Stars on cars

5/24/2005

IT TOOK a U.S. Senator from Ohio to do what consumer groups tried for years to accomplish and couldn't. Sen. Mike DeWine pushed a significant safety measure for car consumers through to likely passage in Congress. The Republican's success at including a rule in the recently passed highway bill to require federal crash-test information on all new car stickers is laudatory.

If the $295 billion highway package becomes law, the consumer provision championed by Senator DeWine will help new car buyers better evaluate the safety records of a vehicle with critical test information added to other sticker details.

The results of government crash-safety and rollover ratings are available on the Internet and some publications but this is the first time Congress will require the material on every new car sticker. The goal is to promote an informed consumer at the point of purchase.
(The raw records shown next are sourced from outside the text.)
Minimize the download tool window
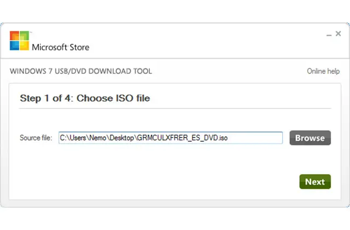 (x=329, y=35)
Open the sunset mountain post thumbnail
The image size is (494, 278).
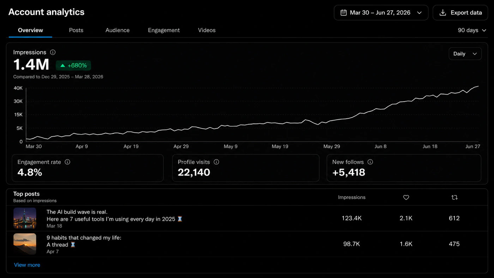pos(25,244)
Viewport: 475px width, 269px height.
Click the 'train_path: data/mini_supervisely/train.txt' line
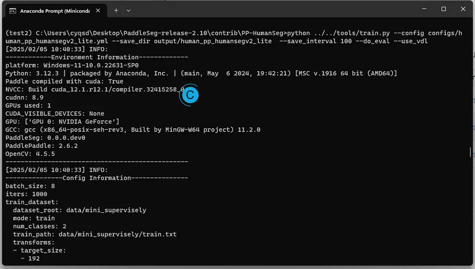point(95,234)
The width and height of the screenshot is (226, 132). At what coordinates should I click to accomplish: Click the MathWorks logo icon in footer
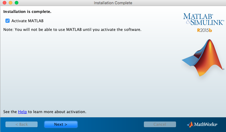point(190,124)
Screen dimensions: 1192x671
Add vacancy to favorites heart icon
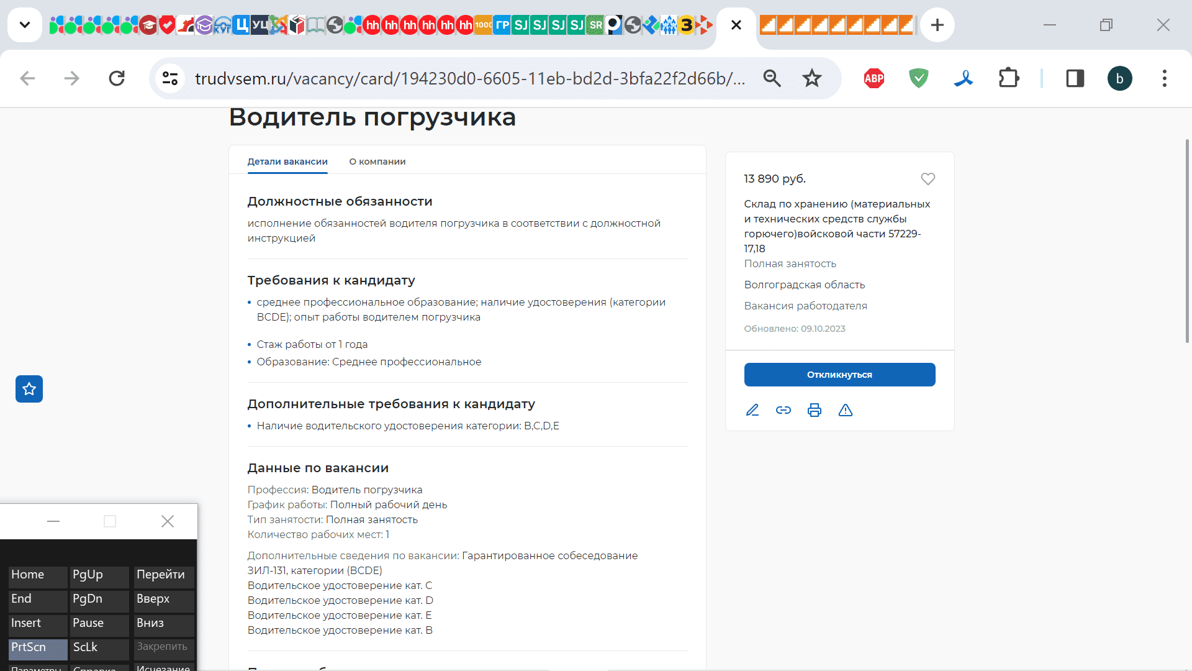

Citizens already pay for the National Highway Traffic Safety Administration to test all new models and release findings to appropriate venues. "Nonetheless," argued Mr. DeWine, "this information is not available to the American consumer in the one place where it would make a difference-where you buy the car, at the dealership."

The government spends millions every year testing the ability of cars and trucks to withstand collisions and rollovers and rating performance on a five-star scale. The "stars on cars" labeling will give car consumers that information right up front along with a vehicle's price, fuel efficiency and other pertinent data.

Auto industry officials are concerned that buyers will be overloaded with too much information when the safety ratings are added to limited sticker space. Not to worry. Buyers can handle it.

Besides, what big-ticket shopper wouldn't want to know how likely a vehicle is to roll over or fare in a side or front collision before spending thousands to drive it home?

Consumer advocates cheer the advancement of sticker safety ratings and hope the development even encourages Detroit to make safer vehicles. Anything that helps to reduce the number of motor-vehicle fatalities, which took nearly 43,000 lives in 2004, or lessens the likelihood of injuries, which nearly 2.8 million suffered last year, must be aggressively pursued.

Ohio's senior senator, who lost his own daughter in a car accident years ago, has done his part.

Car consumers who stand to receive valuable safety information to make better-informed buying decisions are in his debt.